I'm glad you liked it! Thanks. Your device sounds like something I would buy! 

But seriously, if they could make E-Ink as fast/reactive/useful as back-lit screens, then THAT would be the ultimate e-reader.


----------



## SamIam (Mar 3, 2011)

Haven't played with the ipad yet


----------



## akpak (Mar 5, 2009)

Add me to the others who have both. I never read on the iPad (at least, nothing except web articles). The Kindle is my go to reading device. The iPad is for everything else.

I have the K3, an iPhone, an iPad a Nintendo DSi, camera, etc etc etc. I have a lot of toys. If I could only keep ONE, it would be the Kindle. No contest.


----------



## history_lover (Aug 9, 2010)

akpak said:


> Add me to the others who have both. I never read on the iPad (at least, nothing except web articles). The Kindle is my go to reading device. The iPad is for everything else.
> 
> I have the K3, an iPhone, an iPad a Nintendo DSi, camera, etc etc etc. I have a lot of toys. If I could only keep ONE, it would be the Kindle. No contest.


I'm the same way - my husband and I are gadget obsessed. But if I could only keep one, I'd have to go with my iPhone. I don't know how I ever lived without it and although I prefer to read on my Kindle, I can technically read on my iPhone without problem (and did so for a good 9 months or so before I got my Kindle).


----------



## Scott Daniel (Feb 1, 2011)

My vote goes for the iPad. To me, it's the closest thing to reading a traditional book with all the benefits of the electronic revolution.


----------



## history_lover (Aug 9, 2010)

PJ Lincoln said:


> My vote goes for the iPad. To me, it's the closest thing to reading a traditional book with all the benefits of the electronic revolution.


Really? E-ink is much closer to a traditional book than a backlit screen. Do you have an e-ink device?


----------



## Cindy416 (May 2, 2009)

I agree about the e-ink. It's amazing in that it is so close to the ink/print in a paper book. That's why my Kindle wins out as far as the best device for reading, and, as I said earlier, I have an iPhone 4 and an iPad as well as a Kindle 3. (I had a Kindle 2 before upgrading the the 3, and it was wonderful, as well.)


----------



## Shetlander (Mar 10, 2009)

I really like my iPad and use it daily, but not for reading books. I love my Kindle and use it daily but *only* for reading (which I do a ton of) and downloading books (which I do too much of ).

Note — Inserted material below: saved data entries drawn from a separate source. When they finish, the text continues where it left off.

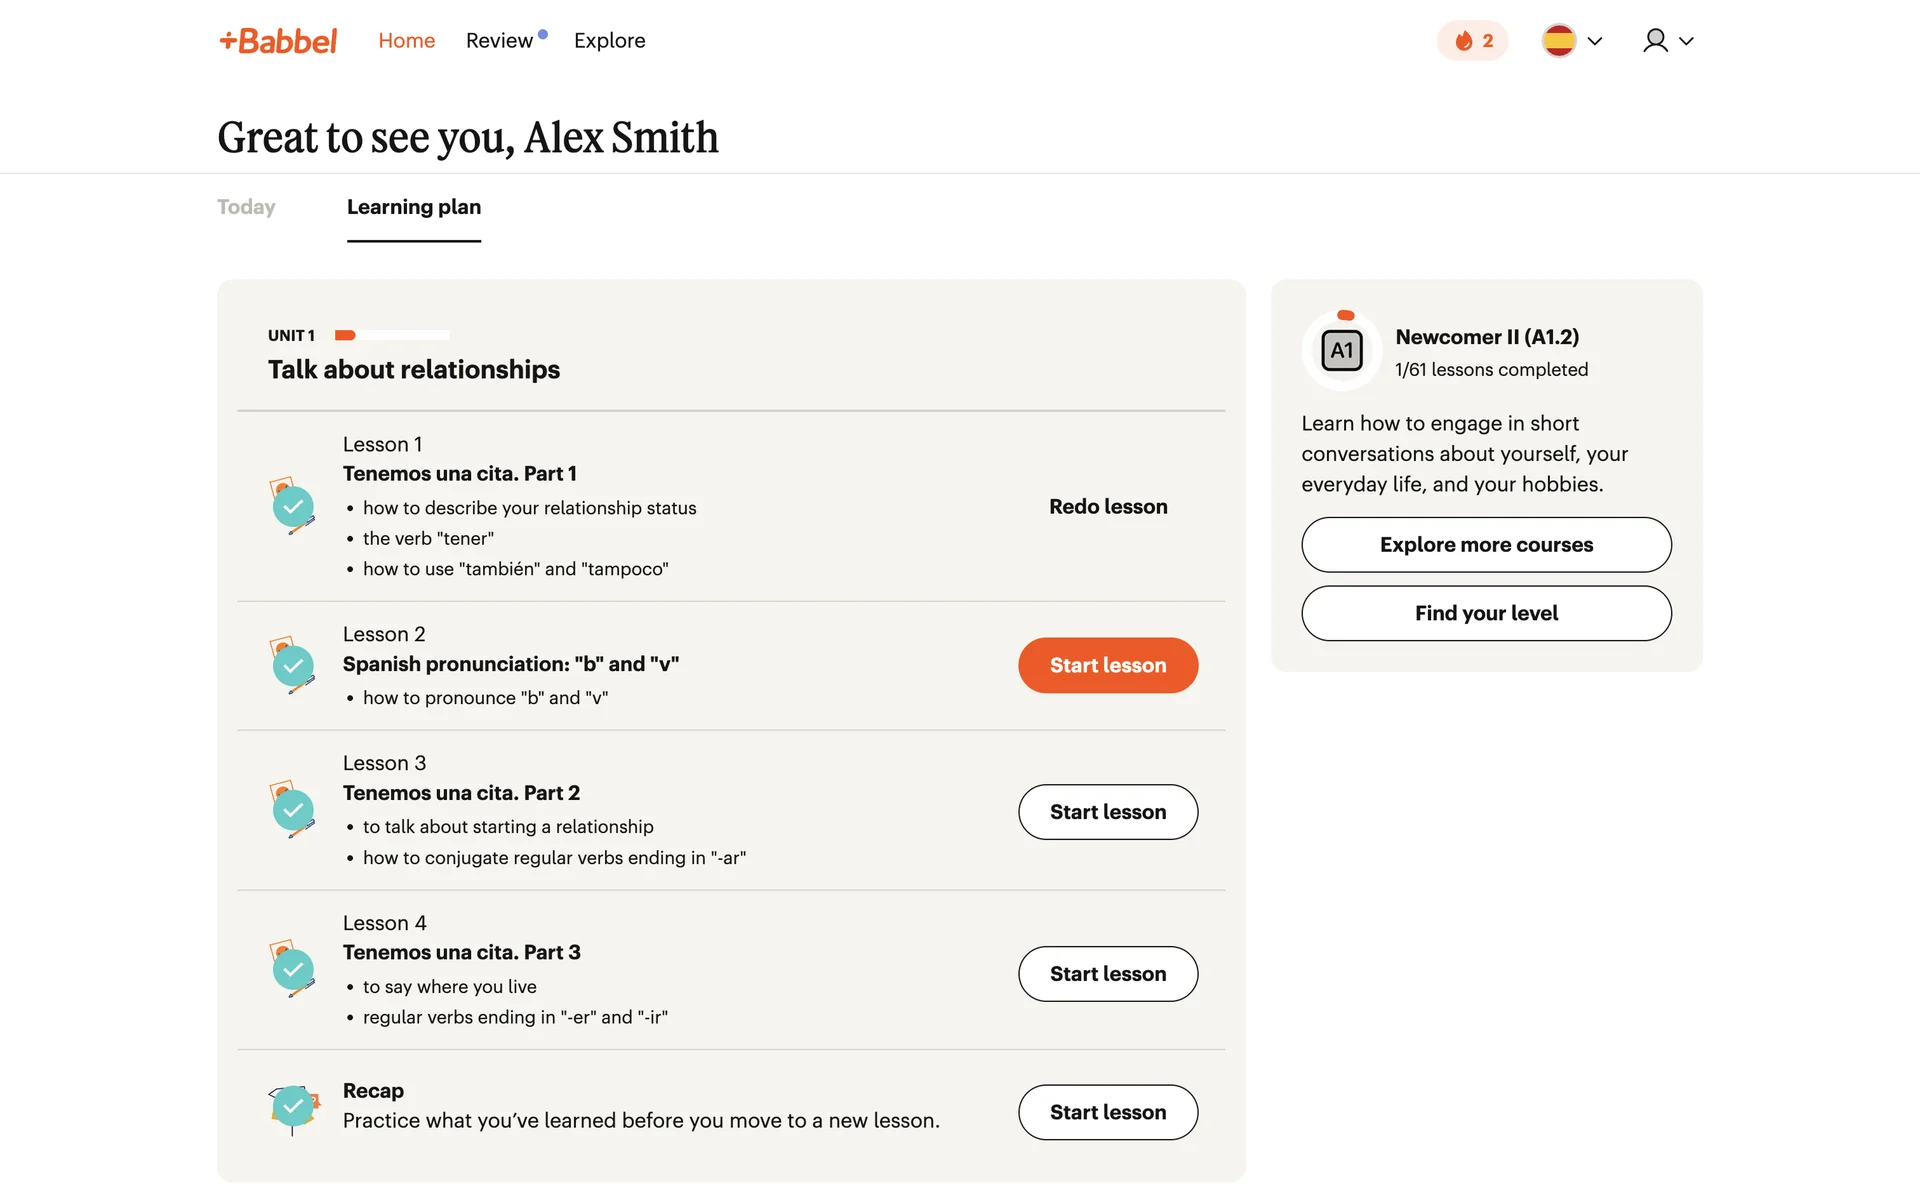Click Explore more courses button
The width and height of the screenshot is (1920, 1200).
[1486, 545]
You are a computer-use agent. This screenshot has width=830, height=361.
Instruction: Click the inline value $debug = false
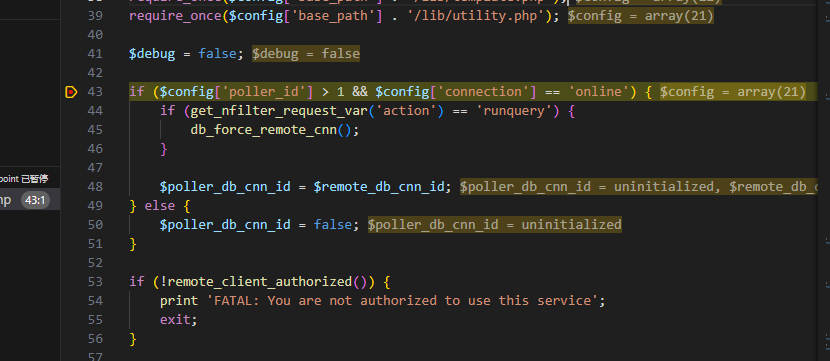306,53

I haven't bothered with the web browser since the K1.

I just want to read on my Kindle and it excels as an e-reader. My iPad is a fun toy for other things like browsing, playing games and using apps at this point. The two devices are apples and oranges to me. But if I had to give one up, it would be the glitzy iPad. In a heartbeat.


----------



## JonathanDAllen (Mar 30, 2011)

Another vote for both. I have the iPad 1 and use it for reading in a pinch, typically late at night when I need the backlight or if I'm already doing work on it. I like the feel of flipping the pages, but it definitely strains my eyes. It will also never beat the Kindle for its portability, not to mention that it has far better Audible integration (there's not even a native Audible iPad app), which tips the scale for me in addition to the e-ink.


----------



## RM Prioleau (Mar 18, 2011)

I would never use the iPad to read books on. E-ink is better on the eyes than reading an LCD screen so close to you for long periods of times.


----------



## ak_popsicle (Dec 4, 2008)

history_lover said:


> Really? E-ink is much closer to a traditional book than a backlit screen. Do you have an e-ink device?

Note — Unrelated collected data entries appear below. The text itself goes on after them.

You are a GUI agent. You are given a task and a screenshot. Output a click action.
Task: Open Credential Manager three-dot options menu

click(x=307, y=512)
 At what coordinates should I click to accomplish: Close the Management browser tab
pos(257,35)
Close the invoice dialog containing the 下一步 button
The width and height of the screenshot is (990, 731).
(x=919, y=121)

Yeah, that. I don't see how anyone who has read on both an Ipad and an E-ink screen could say that the Ipad is the "closest thing to reading a traditional book." Not that the Ipad isn't a great device. It is. It just doesn't compare as far as the "real book" feel. IMHO of course.


----------



## mooshie78 (Jul 15, 2010)

ak_popsicle said:


> Yeah, that. I don't see how anyone who has read on both an Ipad and an E-ink screen could say that the Ipad is the "closest thing to reading a traditional book." Not that the Ipad isn't a great device. It is. It just doesn't compare as far as the "real book" feel. IMHO of course.

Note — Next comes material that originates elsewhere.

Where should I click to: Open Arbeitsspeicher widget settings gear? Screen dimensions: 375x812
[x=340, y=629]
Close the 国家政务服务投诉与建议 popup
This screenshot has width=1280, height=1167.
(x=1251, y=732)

Maybe because of the animated page turns and the land scape view that gives you two pages side by side like a paper book?

That's all I can think of for where they may be coming from in thinking the iPad is more "real book" like. Note they didn't say "paper like."

Just a thought. I still prefer my Kindle for reading books, iPad for reading other things (PDFs, newspapers, comics etc.) and all the non-reading functions.


----------



## kindlegrl81 (Jan 19, 2010)

L.I. Bruce Fan said:


> FWIW, I just picked up an iPad 2, which I am enjoying very much. However it will not be replacing my Kindle for "pure" reading. The Kindle is just much easier on the eyes, the hands and in virtually every way the vastly better e-reader. That being said, I won't be surfing the web on my Kindel either...*the right tool for the right job!*


Exactly!


----------



## Xopher (May 14, 2009)

I'm another gadget person with Kindle, Android, BlackBerry, laptop, and PC. One thing I find with multi-use devices (android, laptop...) is that when it comes time to read, there are so many other things that can be done instead. If I need to check the web, write out something quickly, or maybe switch between different applications (like doing research), I'll grab my Android device, or use a computer.  But, when I try to read on those, I usually end up getting distracted by something else (emails, instant messages...).

When I want to sit down and read, the first device I reach for is my Kindle. It does what it is meant for (reading) very well. Sure, I have the Kindle for Android, and Kindle for BlackBerry, which do come in handy if I'm out and away from my Kindle and want to read. But using them as my primary ebook reader? Probably not.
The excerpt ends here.